**Task directions**
Line by line, please look for the word "target" in the following records, then copy each line you find it in.

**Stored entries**

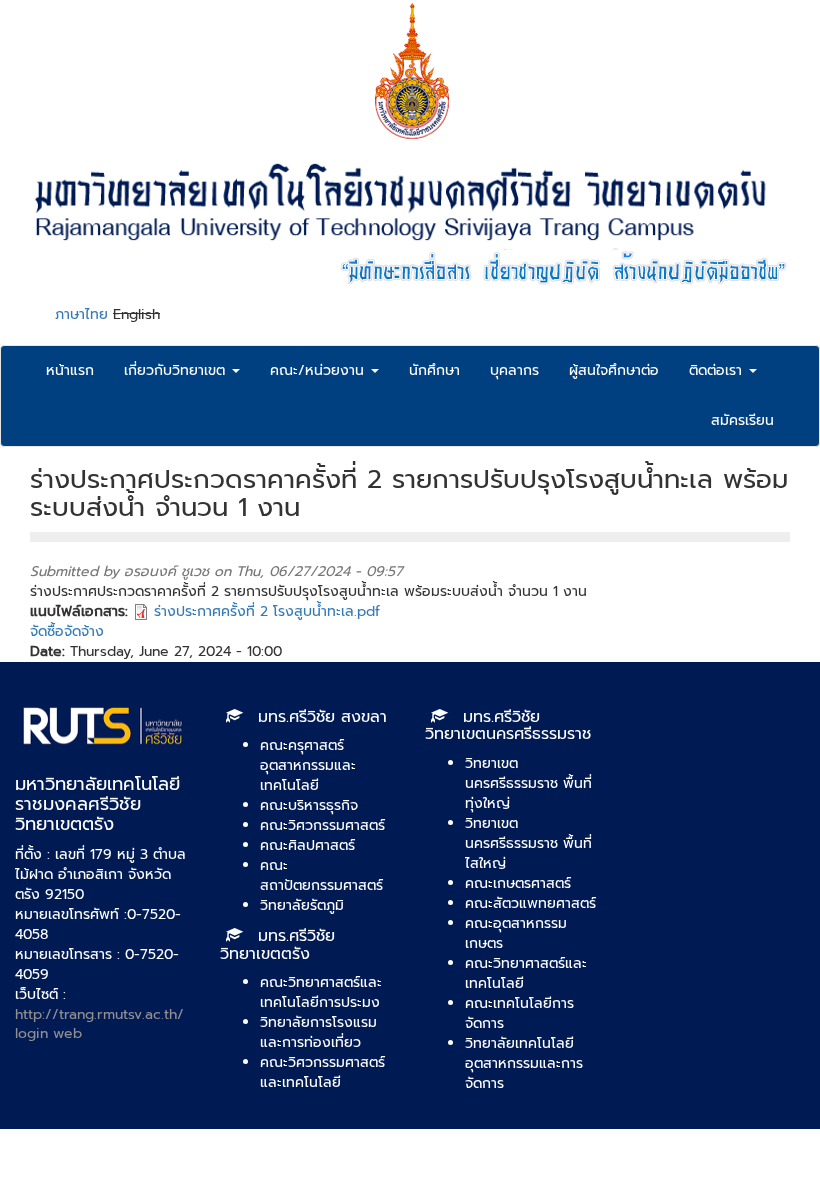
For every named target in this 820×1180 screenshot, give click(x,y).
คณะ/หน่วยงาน (319, 370)
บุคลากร (514, 370)
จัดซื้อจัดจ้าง (67, 631)
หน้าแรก (70, 370)
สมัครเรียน (742, 420)
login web (48, 1033)
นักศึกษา (434, 370)
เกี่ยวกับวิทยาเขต (177, 370)
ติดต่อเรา (718, 370)
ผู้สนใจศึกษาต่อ (614, 370)
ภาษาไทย (81, 314)
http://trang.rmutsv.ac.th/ (99, 1014)
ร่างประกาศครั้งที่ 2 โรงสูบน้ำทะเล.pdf (267, 611)
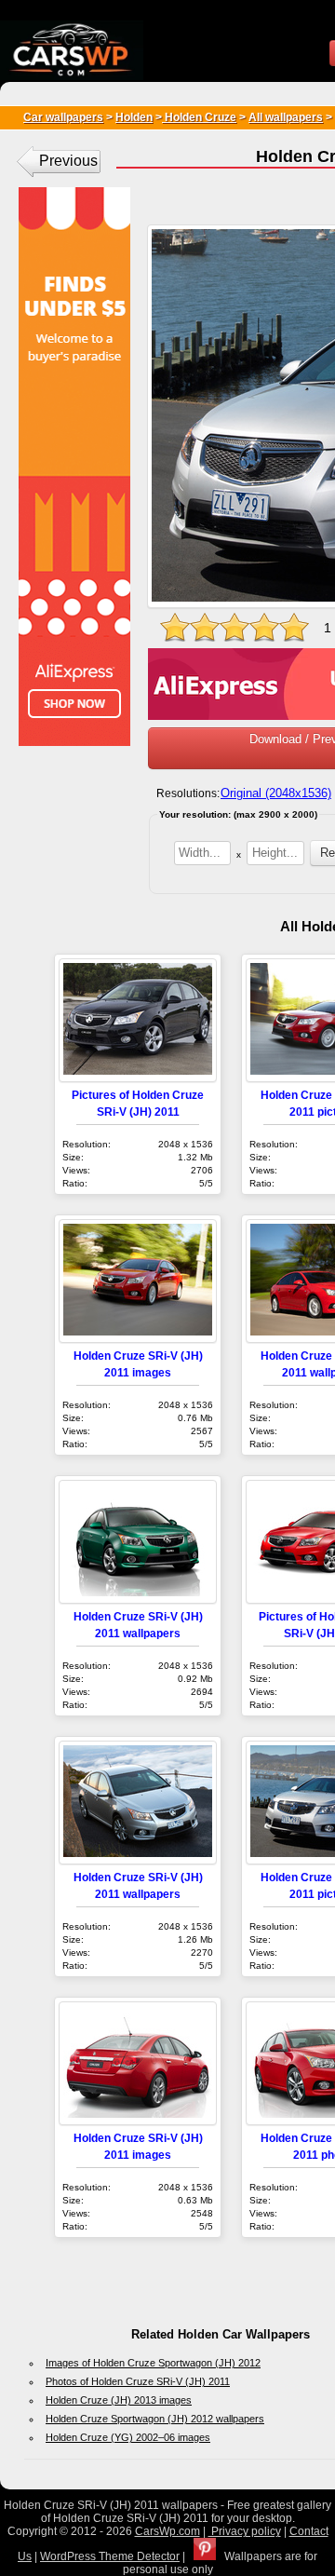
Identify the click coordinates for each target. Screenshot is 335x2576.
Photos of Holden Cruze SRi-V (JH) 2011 (138, 2381)
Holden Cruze (199, 117)
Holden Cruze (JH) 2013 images (119, 2400)
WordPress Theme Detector (110, 2556)
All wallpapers (285, 117)
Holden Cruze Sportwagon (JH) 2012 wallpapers (155, 2418)
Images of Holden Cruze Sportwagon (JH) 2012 (153, 2362)
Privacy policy (244, 2531)
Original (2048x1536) (276, 793)
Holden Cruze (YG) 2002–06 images (128, 2437)
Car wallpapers (63, 117)
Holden (134, 117)
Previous (68, 161)
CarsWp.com (167, 2531)
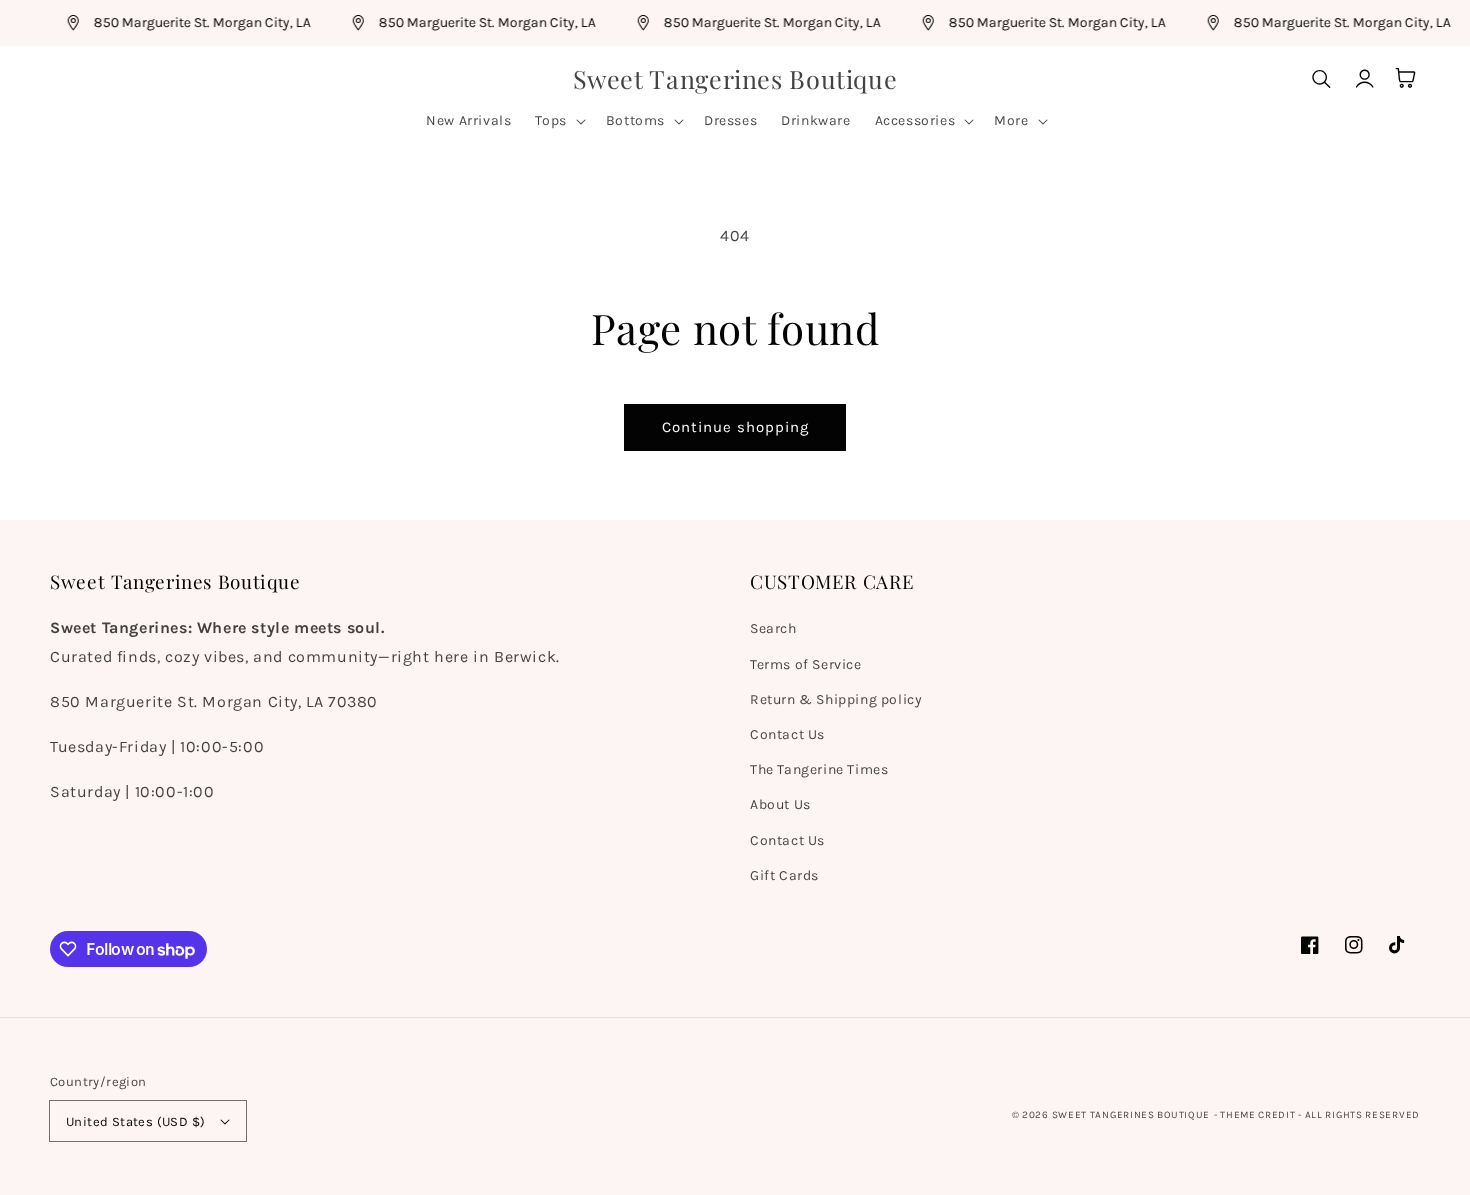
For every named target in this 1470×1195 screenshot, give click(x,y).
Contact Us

**The completed task**
For every named target in this 820×1180 screenshot, give click(x,y).
Identify the click coordinates for each target. Screenshot is 335x2576.
For every named target in this 1470×1195 screenshot, give click(x,y).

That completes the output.